_Given task A_
Using the judgment excerpt, decide whether each of the following statements agrees with it: (i) the agreement to sell was executed on 31st October, 2017; (ii) the total sale consideration was ₹ 28,10,000; (iii) the appellant appeared at the Sub-Registrar Office on 25th January, 2018. For each, answer yes or no and quote the deciding words of the judgment excerpt.
_Given task B_
According to the judgment excerpt, under which section of the Arbitration and Conciliation Act, 1996 was the present appeal filed?
_Given task C_
Continue the judgment excerpt about the appeal concerning plot no. B-18, beginning after its final sentence.

_Document passage_
Date of Decision: 05th October, 2023
HON'BLE MS. JUSTICE MINI PUSHKARNA
JUDGMENT
1. The present appeal has been filed under Section 37 of the Arbitration and Conciliation Act, 1996 (“Arbitration Act”) challenging the judgment dated 28th February, 2023 passed by the learned District Judge, Commercial Court-03, South-East District, Saket Courts, New Delhi in OMP (COMM) No. 28/2021. By way of the impugned judgment, the petition filed on behalf of appellant under Section 34 of the Arbitration Act challenging the Arbitral Award dated 03rd July, 2021 was dismissed.
2. The facts as emerge from the documents on record are that appellant herein claimed himself to be the absolute owner and in exclusive possession of plot no. B-18 (old plot no. 119 & 121) situated at Sanwal Nagar, New Delhi. Since respondents were desirous of purchase of the said plot, an agreement to sell dated 31st October, 2017 was executed between respondent no. 1 and the appellant herein for a total sale consideration of ₹ 48 lakhs, out of which token money of ₹ 2 lakhs was given by the respondents at the time of signing the agreement to sell.
3. Subsequently, a further amount of ₹ 2 lakh in cash was paid to the appellant herein. The respondents paid different sums to the appellant on various occasions, through RTGS paid by respondent no. 2 in the following tranches: a. Rs. 10,000 on 08th December, 2017 b. Rs. 5 lakh on 11th c. Rs. 9 lakh on 11th d. Rs. 10 lakh on 12th
4. Thus, total amount of ₹ 28,10,000/- was paid by respondents to the appellant. The balance amount of ₹ 19,90,000/- was to be paid at the time of execution of the sale deed. In terms of the agreement to sell, appellant herein handed over vacant physical possession to the respondent on 12th December,
2017.
5. The time period for making payment of the balance amount was 6 months from the date of the execution of the agreement to sell dated 31st October, 2017. Thus, the respondents arranged the balance amount and purchased the stamp papers for execution of the sale deed. However, on the date agreed by the appellant for registration of sale deed i.e. 25th January, 2018, the appellant did not appear at the Sub-Registrar Office. The respondents tried to contact the appellant, but he intentionally avoided to meet the respondents.

[Collected data]
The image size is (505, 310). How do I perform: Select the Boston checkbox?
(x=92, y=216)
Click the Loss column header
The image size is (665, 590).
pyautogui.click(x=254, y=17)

_Written response A_
(i) Yes: "an agreement to sell dated 31st October, 2017 was executed between respondent no. 1 and the appellant herein"
(ii) No: "for a total sale consideration of ₹ 48 lakhs"
(iii) No: "the appellant did not appear at the Sub-Registrar Office"

_Written response B_
Section 37 of the Arbitration and Conciliation Act, 1996.

_Written response C_
6. The respondents came to know on 09th February, 2018 that a false complaint of house trespass and threat in respect of the property in question had been filed against the respondents by one Desh Raj claiming to be tenant in the said property. Thus, respondent no. 2 made a complaint for cheating and threat to life and property against the appellant to the SHO P.S. Defence Colony.
7. Thereafter, respondents filed a suit for specific performance of the agreement to sell against the appellant before the District Court, Saket. However, the said suit was dismissed vide order dated 26th April, 2018 on the ground of being barred by law, in view of the application filed under Section 8 of the Arbitration Act on behalf of appellant herein. Subsequently, respondents filed petition before this Court being Arb. P. No. 907/2018, pursuant to which the matter was referred to sole Arbitrator.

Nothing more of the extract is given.